INFORMATION SHOWN:
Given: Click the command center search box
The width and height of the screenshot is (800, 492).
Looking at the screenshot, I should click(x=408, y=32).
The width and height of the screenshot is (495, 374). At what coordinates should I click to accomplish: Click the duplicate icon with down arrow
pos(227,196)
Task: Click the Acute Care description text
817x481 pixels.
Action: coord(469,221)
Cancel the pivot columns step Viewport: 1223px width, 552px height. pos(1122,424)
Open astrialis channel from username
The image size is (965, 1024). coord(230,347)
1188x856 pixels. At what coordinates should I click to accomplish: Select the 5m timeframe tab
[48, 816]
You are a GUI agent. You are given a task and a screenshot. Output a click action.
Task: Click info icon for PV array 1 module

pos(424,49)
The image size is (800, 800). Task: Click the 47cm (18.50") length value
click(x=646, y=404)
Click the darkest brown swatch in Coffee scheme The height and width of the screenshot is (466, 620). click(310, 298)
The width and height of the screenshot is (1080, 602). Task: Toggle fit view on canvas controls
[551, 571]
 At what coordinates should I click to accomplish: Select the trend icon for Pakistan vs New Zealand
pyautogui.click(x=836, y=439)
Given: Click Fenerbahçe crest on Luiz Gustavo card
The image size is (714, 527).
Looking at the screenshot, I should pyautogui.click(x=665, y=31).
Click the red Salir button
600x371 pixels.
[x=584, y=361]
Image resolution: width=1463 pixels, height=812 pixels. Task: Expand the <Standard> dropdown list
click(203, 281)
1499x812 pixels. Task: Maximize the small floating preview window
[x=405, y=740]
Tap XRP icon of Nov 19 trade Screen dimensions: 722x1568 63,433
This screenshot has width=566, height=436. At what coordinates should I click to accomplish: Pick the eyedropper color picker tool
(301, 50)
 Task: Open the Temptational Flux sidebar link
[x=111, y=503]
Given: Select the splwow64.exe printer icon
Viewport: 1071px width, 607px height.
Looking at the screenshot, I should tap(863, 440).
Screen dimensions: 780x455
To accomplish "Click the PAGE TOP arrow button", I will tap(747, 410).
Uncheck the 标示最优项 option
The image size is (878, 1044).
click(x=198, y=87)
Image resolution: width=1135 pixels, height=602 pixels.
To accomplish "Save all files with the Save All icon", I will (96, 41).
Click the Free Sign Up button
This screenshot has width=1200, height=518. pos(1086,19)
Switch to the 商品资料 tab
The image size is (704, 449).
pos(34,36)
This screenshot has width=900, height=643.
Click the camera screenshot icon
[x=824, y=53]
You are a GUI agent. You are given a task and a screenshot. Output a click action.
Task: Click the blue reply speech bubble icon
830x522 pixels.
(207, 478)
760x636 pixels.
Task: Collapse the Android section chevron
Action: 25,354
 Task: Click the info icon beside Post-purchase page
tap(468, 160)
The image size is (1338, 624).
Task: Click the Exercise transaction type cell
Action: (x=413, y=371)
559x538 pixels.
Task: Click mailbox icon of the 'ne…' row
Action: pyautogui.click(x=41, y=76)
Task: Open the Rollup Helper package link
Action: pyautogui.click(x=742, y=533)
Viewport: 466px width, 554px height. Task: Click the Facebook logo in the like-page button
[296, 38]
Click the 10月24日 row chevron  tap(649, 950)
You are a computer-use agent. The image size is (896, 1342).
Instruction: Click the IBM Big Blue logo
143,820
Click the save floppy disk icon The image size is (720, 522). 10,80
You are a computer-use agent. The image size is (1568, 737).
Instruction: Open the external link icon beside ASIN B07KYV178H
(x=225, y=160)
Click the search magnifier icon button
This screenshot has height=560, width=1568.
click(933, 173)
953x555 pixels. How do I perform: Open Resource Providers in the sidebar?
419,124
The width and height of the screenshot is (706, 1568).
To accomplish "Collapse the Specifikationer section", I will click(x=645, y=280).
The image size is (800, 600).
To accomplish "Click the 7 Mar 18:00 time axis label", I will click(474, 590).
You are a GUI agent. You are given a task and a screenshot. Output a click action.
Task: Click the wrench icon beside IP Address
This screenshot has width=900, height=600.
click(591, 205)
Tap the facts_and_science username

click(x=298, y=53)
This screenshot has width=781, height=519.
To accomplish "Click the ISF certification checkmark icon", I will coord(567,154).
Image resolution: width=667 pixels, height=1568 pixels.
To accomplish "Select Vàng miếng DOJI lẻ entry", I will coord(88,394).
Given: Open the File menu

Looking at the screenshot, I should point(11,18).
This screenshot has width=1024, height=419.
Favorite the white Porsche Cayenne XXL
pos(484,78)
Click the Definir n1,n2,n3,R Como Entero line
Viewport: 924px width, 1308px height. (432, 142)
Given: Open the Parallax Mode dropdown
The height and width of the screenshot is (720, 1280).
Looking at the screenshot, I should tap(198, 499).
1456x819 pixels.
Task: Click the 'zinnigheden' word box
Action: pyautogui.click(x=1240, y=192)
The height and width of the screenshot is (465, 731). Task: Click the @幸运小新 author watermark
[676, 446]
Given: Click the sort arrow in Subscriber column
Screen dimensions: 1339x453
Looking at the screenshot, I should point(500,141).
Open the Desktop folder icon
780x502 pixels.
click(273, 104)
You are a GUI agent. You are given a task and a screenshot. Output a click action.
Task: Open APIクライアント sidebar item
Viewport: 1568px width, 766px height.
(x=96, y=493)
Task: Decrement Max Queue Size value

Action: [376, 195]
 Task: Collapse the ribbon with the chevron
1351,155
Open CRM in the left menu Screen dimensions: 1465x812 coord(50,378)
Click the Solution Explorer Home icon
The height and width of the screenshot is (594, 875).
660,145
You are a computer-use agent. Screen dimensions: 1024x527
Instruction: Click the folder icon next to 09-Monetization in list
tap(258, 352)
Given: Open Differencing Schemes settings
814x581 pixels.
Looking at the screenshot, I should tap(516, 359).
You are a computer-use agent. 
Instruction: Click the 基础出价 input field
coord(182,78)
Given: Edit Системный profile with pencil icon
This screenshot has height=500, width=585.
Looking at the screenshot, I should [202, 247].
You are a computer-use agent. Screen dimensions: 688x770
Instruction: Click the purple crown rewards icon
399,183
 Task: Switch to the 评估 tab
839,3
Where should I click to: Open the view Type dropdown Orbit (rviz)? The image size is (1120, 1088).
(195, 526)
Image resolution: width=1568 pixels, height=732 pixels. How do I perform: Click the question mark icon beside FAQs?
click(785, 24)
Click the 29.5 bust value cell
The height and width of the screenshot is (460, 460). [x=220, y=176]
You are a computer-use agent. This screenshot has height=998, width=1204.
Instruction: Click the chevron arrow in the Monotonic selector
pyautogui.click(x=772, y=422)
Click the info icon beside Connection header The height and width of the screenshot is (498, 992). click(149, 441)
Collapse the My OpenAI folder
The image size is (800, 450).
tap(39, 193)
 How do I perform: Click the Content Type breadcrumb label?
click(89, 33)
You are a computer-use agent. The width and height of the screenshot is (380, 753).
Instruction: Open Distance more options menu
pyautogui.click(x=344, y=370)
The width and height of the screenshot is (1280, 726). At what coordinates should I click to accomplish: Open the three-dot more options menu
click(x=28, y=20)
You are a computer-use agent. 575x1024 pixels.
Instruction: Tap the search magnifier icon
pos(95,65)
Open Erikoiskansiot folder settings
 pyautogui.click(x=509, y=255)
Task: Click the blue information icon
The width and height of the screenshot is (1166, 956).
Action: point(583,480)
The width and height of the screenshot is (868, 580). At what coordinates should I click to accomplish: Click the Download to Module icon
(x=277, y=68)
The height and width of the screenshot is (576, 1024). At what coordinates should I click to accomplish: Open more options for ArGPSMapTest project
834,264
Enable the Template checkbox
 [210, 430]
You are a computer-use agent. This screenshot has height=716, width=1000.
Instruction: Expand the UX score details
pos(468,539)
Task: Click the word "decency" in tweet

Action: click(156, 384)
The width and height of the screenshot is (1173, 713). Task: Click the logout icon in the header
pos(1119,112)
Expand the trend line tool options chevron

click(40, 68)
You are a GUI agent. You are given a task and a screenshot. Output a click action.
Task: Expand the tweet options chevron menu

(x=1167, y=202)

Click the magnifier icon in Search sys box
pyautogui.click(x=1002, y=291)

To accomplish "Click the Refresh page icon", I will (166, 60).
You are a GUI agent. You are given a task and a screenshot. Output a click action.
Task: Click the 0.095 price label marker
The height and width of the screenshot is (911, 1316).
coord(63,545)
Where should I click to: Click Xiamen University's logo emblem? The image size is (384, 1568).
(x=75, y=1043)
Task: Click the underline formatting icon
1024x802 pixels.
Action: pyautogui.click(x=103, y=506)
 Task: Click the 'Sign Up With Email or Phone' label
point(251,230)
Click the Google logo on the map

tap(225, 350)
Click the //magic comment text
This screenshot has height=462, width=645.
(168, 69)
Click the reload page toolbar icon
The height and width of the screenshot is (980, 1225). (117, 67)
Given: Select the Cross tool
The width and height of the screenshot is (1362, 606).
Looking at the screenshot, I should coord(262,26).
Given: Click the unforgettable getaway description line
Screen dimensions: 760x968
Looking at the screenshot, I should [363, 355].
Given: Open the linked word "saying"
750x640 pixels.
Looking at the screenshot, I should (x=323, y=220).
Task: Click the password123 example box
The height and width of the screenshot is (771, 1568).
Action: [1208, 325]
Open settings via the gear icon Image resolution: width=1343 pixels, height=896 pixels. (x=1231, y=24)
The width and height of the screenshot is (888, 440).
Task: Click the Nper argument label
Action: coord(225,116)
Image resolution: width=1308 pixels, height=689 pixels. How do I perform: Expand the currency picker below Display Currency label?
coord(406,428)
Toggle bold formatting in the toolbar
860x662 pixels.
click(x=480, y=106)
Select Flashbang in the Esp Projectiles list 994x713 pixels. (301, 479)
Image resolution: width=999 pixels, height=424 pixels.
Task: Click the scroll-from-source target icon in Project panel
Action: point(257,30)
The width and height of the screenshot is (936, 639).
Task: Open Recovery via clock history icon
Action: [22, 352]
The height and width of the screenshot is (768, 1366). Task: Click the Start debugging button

TASK TO COMPLETE:
Beginning with the first line of the listing above, please write out every line exactly until you reach the line that contains "Given: Click Fenerbahçe", and include that one too.

YOUR SOLUTION:
Given: Click the command center search box
The width and height of the screenshot is (800, 492).
Looking at the screenshot, I should click(x=408, y=32).
The width and height of the screenshot is (495, 374). At what coordinates should I click to accomplish: Click the duplicate icon with down arrow
pos(227,196)
Task: Click the Acute Care description text
817x481 pixels.
Action: coord(469,221)
Cancel the pivot columns step Viewport: 1223px width, 552px height. pos(1122,424)
Open astrialis channel from username
The image size is (965, 1024). coord(230,347)
1188x856 pixels. At what coordinates should I click to accomplish: Select the 5m timeframe tab
[48, 816]
You are a GUI agent. You are given a task and a screenshot. Output a click action.
Task: Click info icon for PV array 1 module

pos(424,49)
The image size is (800, 800). Task: Click the 47cm (18.50") length value
click(x=646, y=404)
Click the darkest brown swatch in Coffee scheme The height and width of the screenshot is (466, 620). click(310, 298)
The width and height of the screenshot is (1080, 602). Task: Toggle fit view on canvas controls
[551, 571]
 At what coordinates should I click to accomplish: Select the trend icon for Pakistan vs New Zealand
pyautogui.click(x=836, y=439)
Given: Click Fenerbahçe crest on Luiz Gustavo card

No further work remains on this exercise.